Nous avons tenu compte des divers remarques formulé par Derckson, qui se reconaitra et de Martin Walker.

Okawix est un logiciel qui permet de visualiser les articles de Wikipedia en mode déconnecté.

La sortie officielle est prévu pour le 1 Juin, en fonction des différents retour que nous pourrons avoir.


Pascal Martin

12 mai 2009

Fin des travaux de rénovation

Filed under: actualité — Pascal Martin @ 21:07


Suite à la coupure du courant cf le dernier billet, nous en avons profité pour renforcer notre infrastructure matérielle.

Nous avions remplacé deux tours par des racks qui permettent une meilleure endurance et un gain de place significatifs.

Nous avons également remis en place les données ( 1.5 Tera octets ) sur deux disques durs, afin de permettre une sécurisation partielle de ces dernières.

online research papers

De ce fait si, aucune image n »est accessible sur le site.

Et aujourd »hui est venu se greffer une coupure d »adsl pendant une bonne partie de la journée.

Voilà, mais ca se termine , le chantier changement de matériel se cloture demain.

Bonne soirée.

6 mai 2009

Rétablissement progressif de la situation

Filed under: actualité — Pascal Martin @ 22:47

Suite à un violent orage dans la nuit du 15 avril, le data center Renater du Crihan a subi une coupure de courant au delà de la charge tenu par les onduleurs, cette coupure a eu des répercutions sur l’infrastructure électrique du crihan qui a été rétabli dans la journée du 15 avril, par voie de fait, l’adsl de la région rouennaise se trouvait également pertubée.
Le 17 avril, une grève intempestive de EDF a provoqué de nouvelles coupures sur le réseau du Crihan et qui viennent tout juste d’être rétabli.

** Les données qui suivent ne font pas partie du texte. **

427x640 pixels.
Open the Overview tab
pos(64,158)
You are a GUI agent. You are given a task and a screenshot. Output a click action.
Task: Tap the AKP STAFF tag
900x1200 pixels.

Ces 2 évenements consécutifs ne sont pas représentatifs de la qualité de service du Crihan, les répercutions sur ces incidents en globe l’université de Rouen, sur l’administration rouennaise et internet en Haute Normandie font que ce sont des évènements exceptionnels et la réactivité du Crihan est à la hauteur de ces répercutions.
Ces deux coupures de courant consécutives ont impactées grandement notre infrastructure et nous avons perdu deux disques durs sur la même machine.
Et comme nous étions en période de vacances scolaires notre effectif était réduit au service minimum.
Du coup le blog et le site officiel de Linterweb ont été indisponible pendant 15 jours.